### [Exercise inputs]
◆ ◆ ◆

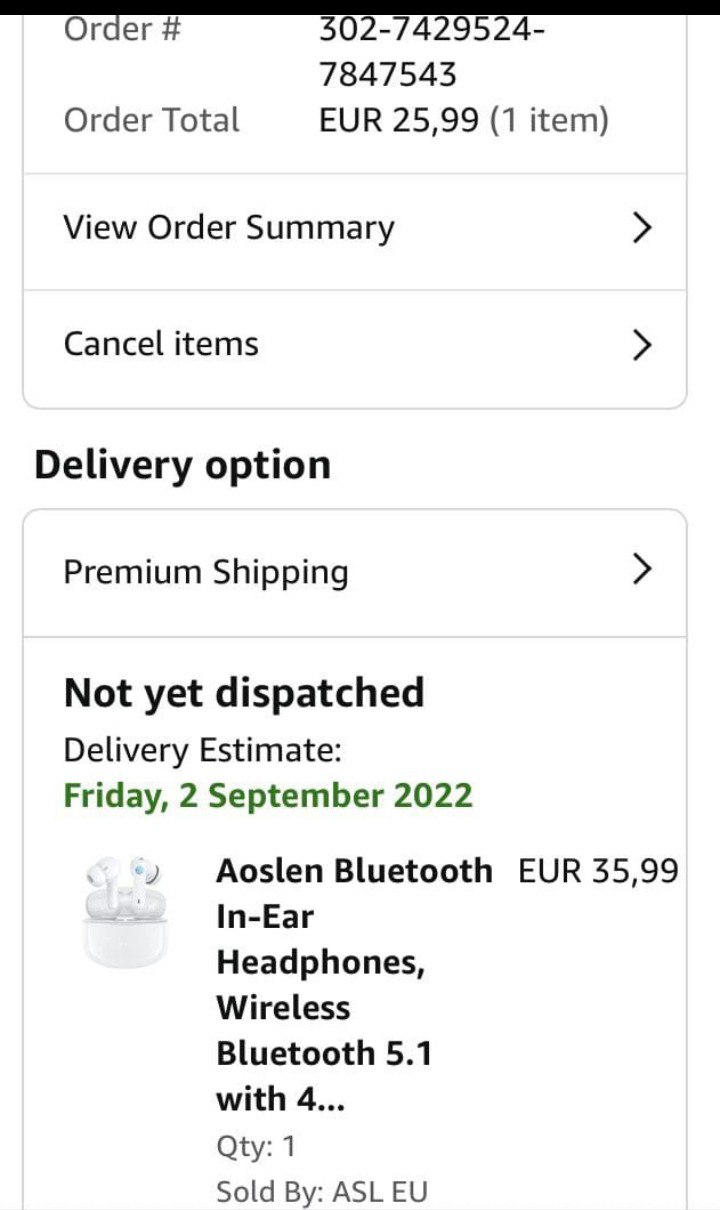Viewport: 720px width, 1210px height.
Task: Tap the green Friday, 2 September 2022 date
Action: point(268,796)
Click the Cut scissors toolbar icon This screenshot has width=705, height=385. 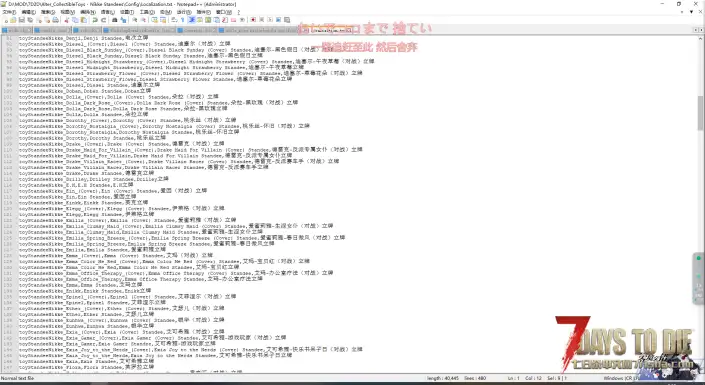click(66, 20)
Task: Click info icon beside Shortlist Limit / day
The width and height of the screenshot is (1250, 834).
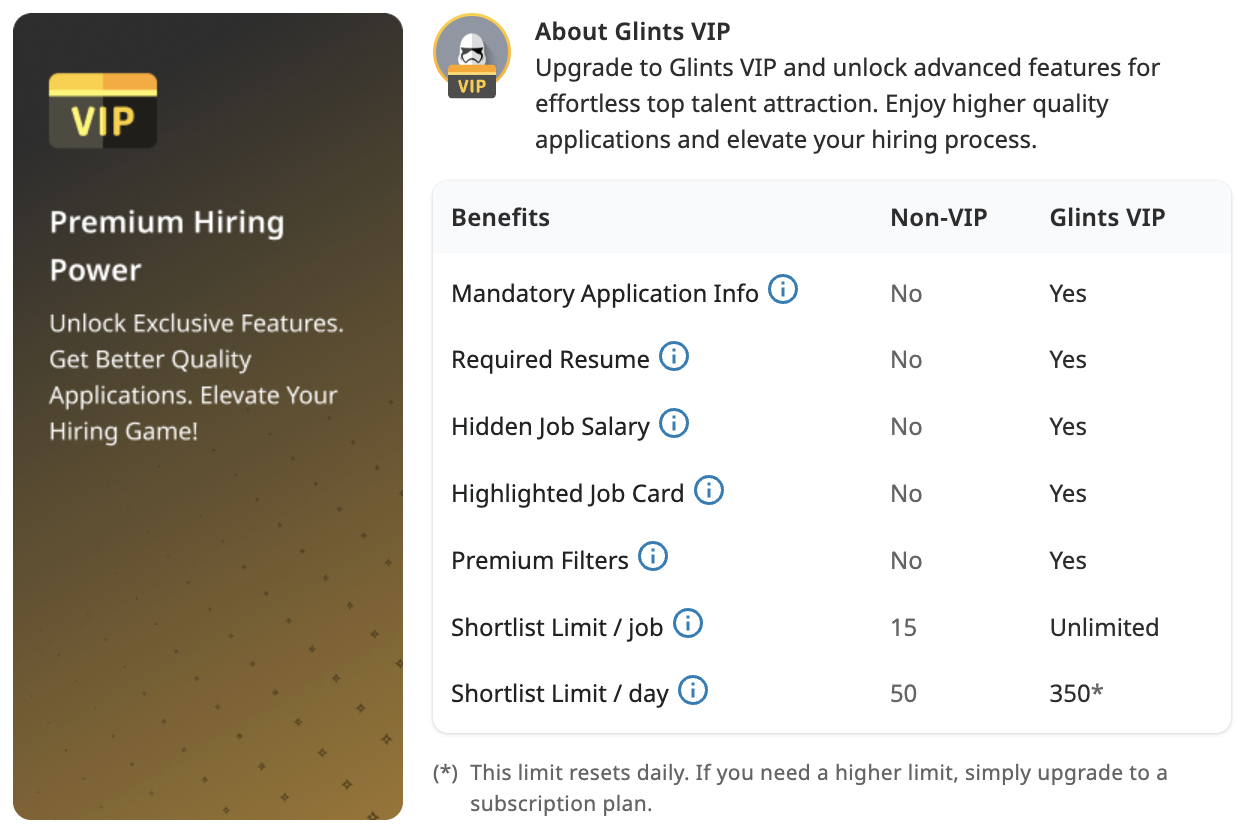Action: click(693, 691)
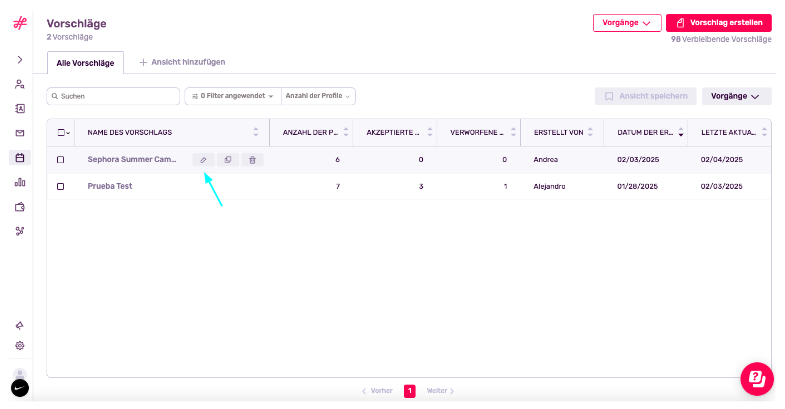Image resolution: width=785 pixels, height=409 pixels.
Task: Open the settings gear in sidebar
Action: click(x=20, y=345)
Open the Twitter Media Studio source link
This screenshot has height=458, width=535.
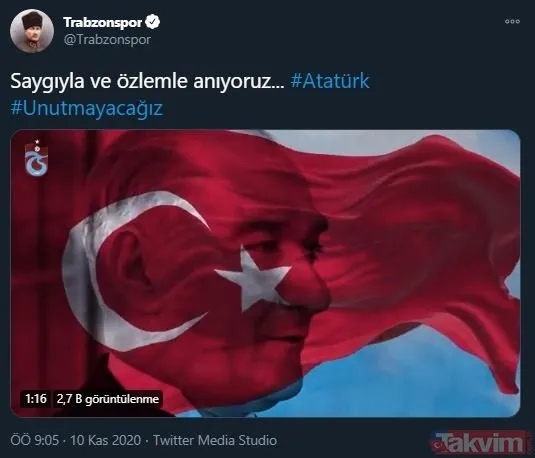coord(215,440)
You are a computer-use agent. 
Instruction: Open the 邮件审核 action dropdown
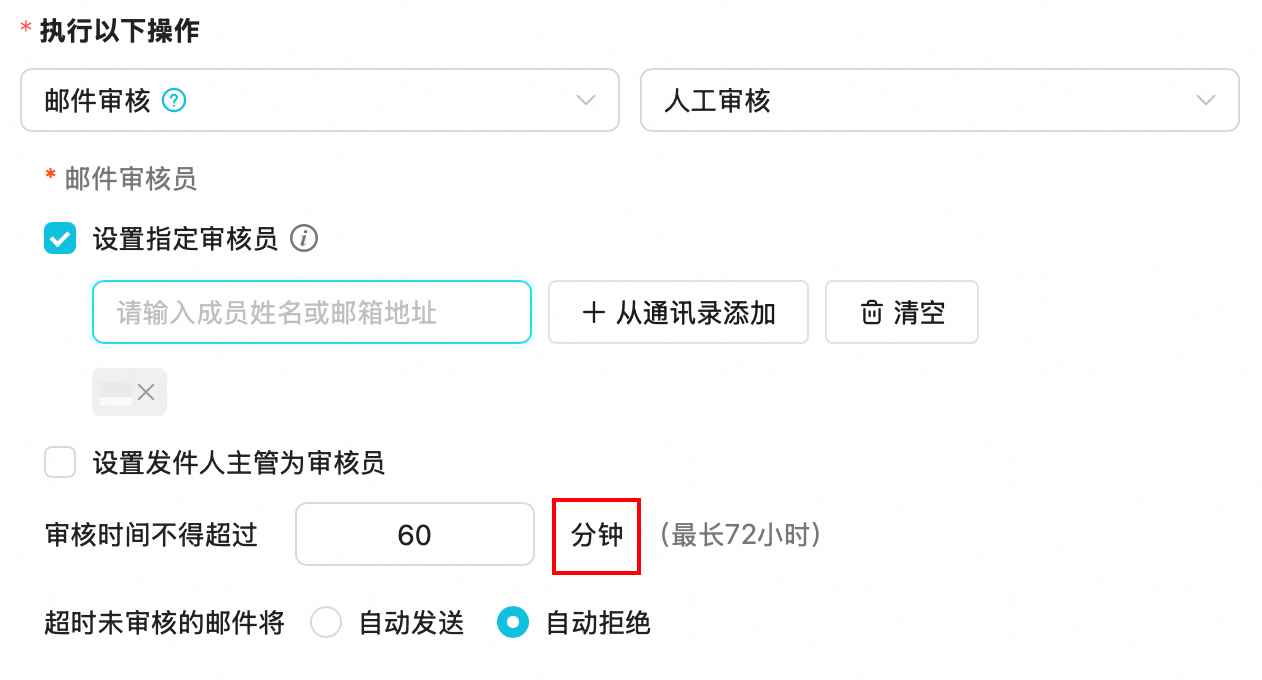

◆ ◆ ◆

### [Task description]
Write out the records again word for word, starting with the line that contains "Open the Twitter Media Studio source link" and going on through the end of the records. Leave the pictures out.

### [Result]
Open the Twitter Media Studio source link
This screenshot has height=458, width=535.
coord(215,440)
You are a computer-use agent. 
Instruction: Open the 邮件审核 action dropdown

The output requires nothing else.